Maybe, but I already had a reputation of being the dark wizard back then. If anything, the other students in my group went along with this because they knew I could overcome any problem... regardless of the cost on my sanity.
> How did you handle the debugging the raspberry pi on real hardware?
Painfully through serial output. I didn't have access to a JTAG probe at the time (I'm not even sure the Raspberry Pi could be debugged that way) and documentation was exceedingly poor.
After that experience, I refuse to debug anything hardware-related without at the very least a GDB stub.
We did this sort of thing at SFU some 25-30 years ago; though we stopped short of running an OS and compiler on it, and it wasn't a group project.
For those interesting in trying this sort of experiment, but wish to have some guidance and accessible tooling, I highly recommend Turing Complete; you'll go from a few gates to a full computer. Components can be shared with the community; where you'll find things like a RiscV core and such.

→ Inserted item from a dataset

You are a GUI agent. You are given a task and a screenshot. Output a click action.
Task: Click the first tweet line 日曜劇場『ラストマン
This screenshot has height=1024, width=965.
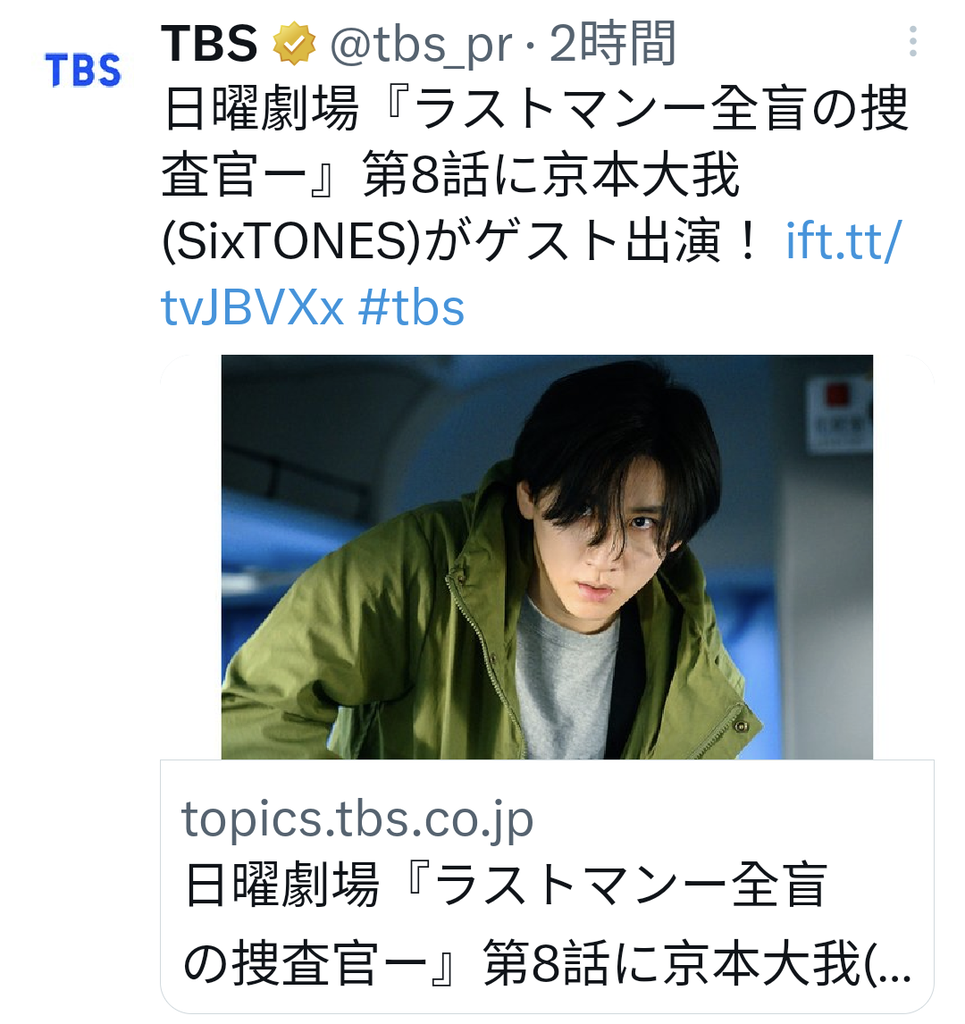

Anyhow, it's great fun. Do recommend. It's on Steam:
https://store.steampowered.com/app/1444480/Turing_Complete/
That looks like the game-version of nand2tetris which I enjoyed doing a while back too (as another suggestion).
while building altogether cpu + compiler + os ,there's no platform under you. you're the platform.. every bug you hit is a law of your system.. most of us debug through layers someone else wrote. here, even the rules are homemade..op debugged his own rules
Previously:
https://news.ycombinator.com/item?id=24680109
Very impressive! Low end work is often tedious and time consuming, especially if you lack the essentials like a debugger.
Until you've used an oscilloscopes to debug your buggy kprintf, you haven't lived.
LOL in my 4th year Advanced Operating Systems Concepts course we wrote a toy x86 OS from scratch. We obviously didn't have to make our own hardware, but uhhhh I definitely added a bunch of printfs inside QEMU to dump out CPU states when we couldn't figure out the chain of events that led to hard faults.
On the other side... have also definitely used a pair of LEDs to try to debug an RTOS on a microcontroller with no JTAG access...
(2020)
Now they gotta run to the semiconductor lab and get them to fabricate the CPU instead of configuring an FPGA to run it.